関係者は27日、東京電力福島第1原発事故に伴う除染廃棄物を巡り、放射性物質濃度が基準以下となった土などを全国の道路や防潮堤などの公共工事で再利用する環境省の方針について、同省の非公開会合で「再利用後、放射性物質として扱う必要がなくなる濃度に減衰するまで170年かかる」との試算が出されたことを明らかにした。日本メディアが伝えた。

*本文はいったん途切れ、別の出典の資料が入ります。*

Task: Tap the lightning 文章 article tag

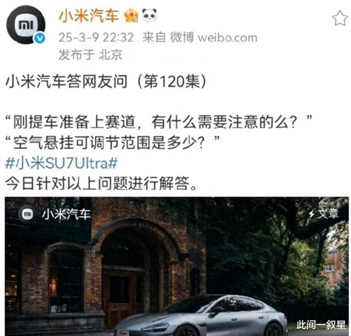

環境省の担当者は「工事完了後も管理し、年数で区切ることは考えていない。今後実証試験などを通じて適切な方法を確立する」としているが、補修の際の具体な対応策などは決まっていない。通常の環境で、長期的な管理を必要とする物質を使用することが安全であるかが、再び疑問視されている。

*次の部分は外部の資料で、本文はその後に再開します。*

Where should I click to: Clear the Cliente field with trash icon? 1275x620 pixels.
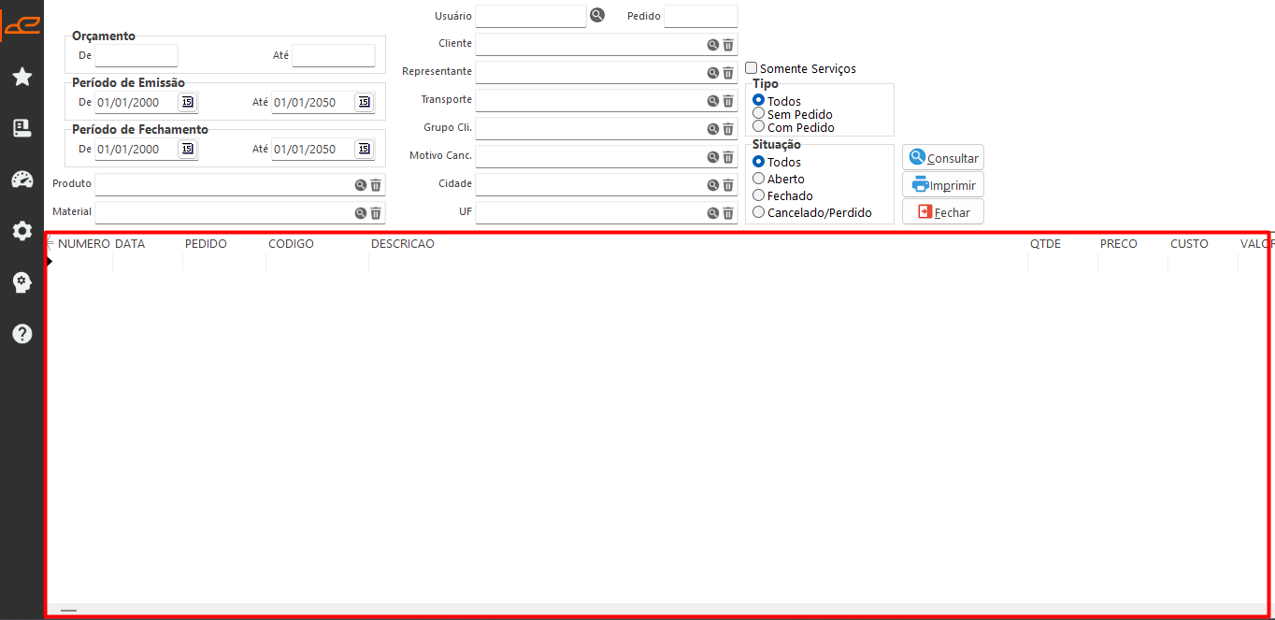(728, 44)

環境省の方針によると、汚染土壌の用途は道路や防波堤などの公共施設のみに限られている。施工者および周辺住民の年間被曝量を1ミリシーベルト以下にするため、環境省はセシウムの濃度を1キログラム当たり5000−8000ベクレル以下とするよう規定。
またコンクリートもしくは土をかぶせることで、竣工後の周辺住民の年間被曝量は0.01ミリシーベルト以下に抑えられる。環境省は近日中に、正式に決定を下す。

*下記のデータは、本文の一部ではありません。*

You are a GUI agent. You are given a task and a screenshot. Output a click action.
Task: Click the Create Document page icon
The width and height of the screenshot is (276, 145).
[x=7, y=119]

関係者によると、同計画を許可する専門家会議の下部組織による非公開会合で発表された試算によると、濃度5000ベクレルの土壌を再利用する場合、放射性物質として処理する必要のない100ベクレル以下まで自然減衰するためには、170年かかるという。
通常、原発廃炉後に生まれる放射性廃棄物は、濃度が100ベクレル以下ならば無制限で再利用できる。しかし今回規定された再利用基準は、最高で100ベクレルの80倍に達する。かつ災害発生時に放射性物質が漏えいする恐れがあり、反対の声もあがっている。